About that Gig Fixing Vibe Code Slop

AI now lets anyone write software, but it has limits. People will call upon software practitioners to fix their AI-generated code. Learn how to decide when to take that gig.
Venn diagrams showing that AI lets more people make software
Everyone Can Make Apps Now, sort of
All over the world, people who haven't written a line of code in their life are using chat bots and coding agents to code up their dream product or app.
Venture capitalists, MBAs, project managers, visual designers, auto mechanics, and even elementary schoolers are now able to obtain working implementations of their ideas, and for a fraction of the cost. In 2025, you can pay a developer $10,000 to make a web app in a few weeks, or you can pay an AI company $2 in tokens and ship in a few hours.
But LLMs have limits:
- Context windows limit how much code and conversation they can digest.
- Hallucinations interpolate false information.
- A lack of long term memory means each morning is the first day on the job.

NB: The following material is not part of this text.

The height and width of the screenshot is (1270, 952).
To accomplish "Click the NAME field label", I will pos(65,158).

- A lack of emotion and metacognition means they don't get that "sinking feeling" that causes humans to pause and assess their choices.
The ease of starting a software project leaves nontechnical people surprised when they hit a productivity wall. This is a risk for them 1 2, but an opportunity for you.

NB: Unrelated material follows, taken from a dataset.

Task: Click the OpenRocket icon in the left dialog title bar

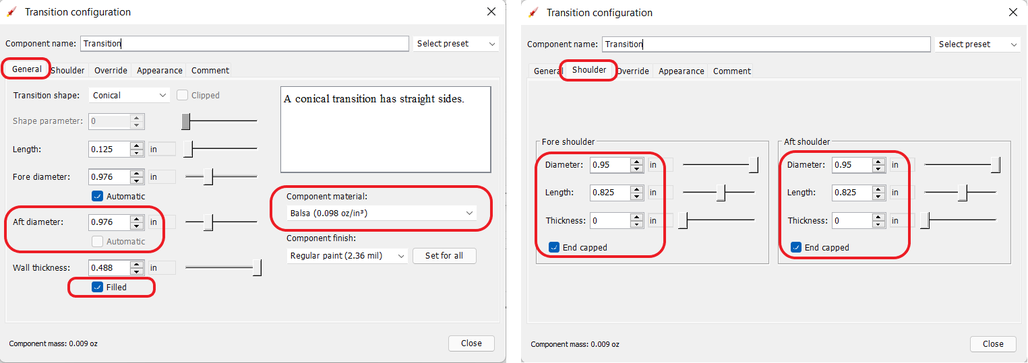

Practitioners to the Rescue, maybe
When AI leaves a nontechnical person up a creek without paddle, there's a nonzero chance they'll be ready to hand the work over to a professional.
Why? Maybe their reputation is on the line, or their company's revenue. Maybe their proof of concept demonstrated enough value to justify making it production-ready. Maybe the prototype is already in production and its bugs have caused downtime, data loss, or customer churn.
Whatever the circumstance, if you can read and write software without LLMs, you can charge money to make their problem your problem. When you receive that call, email, or LinkedIn message, what will your answer be? Before you sign, should know what you're getting into.
You're dealing with a special category of legacy code.

A Venn diagram showing that AI-generated code is a kind of legacy code
What Is Legacy Code?
You know you're dealing with legacy code when either:
- It's a huge codebase: even ideal code in high quantities is expensive to change.
- You have low confidence that the code is or will remain correct.
The general topic of legacy code maintenance is already addressed in some great literature 3 4. Since it's not currently within the abilities of LLMs to generate very large codebases, this short post will focus on confidence .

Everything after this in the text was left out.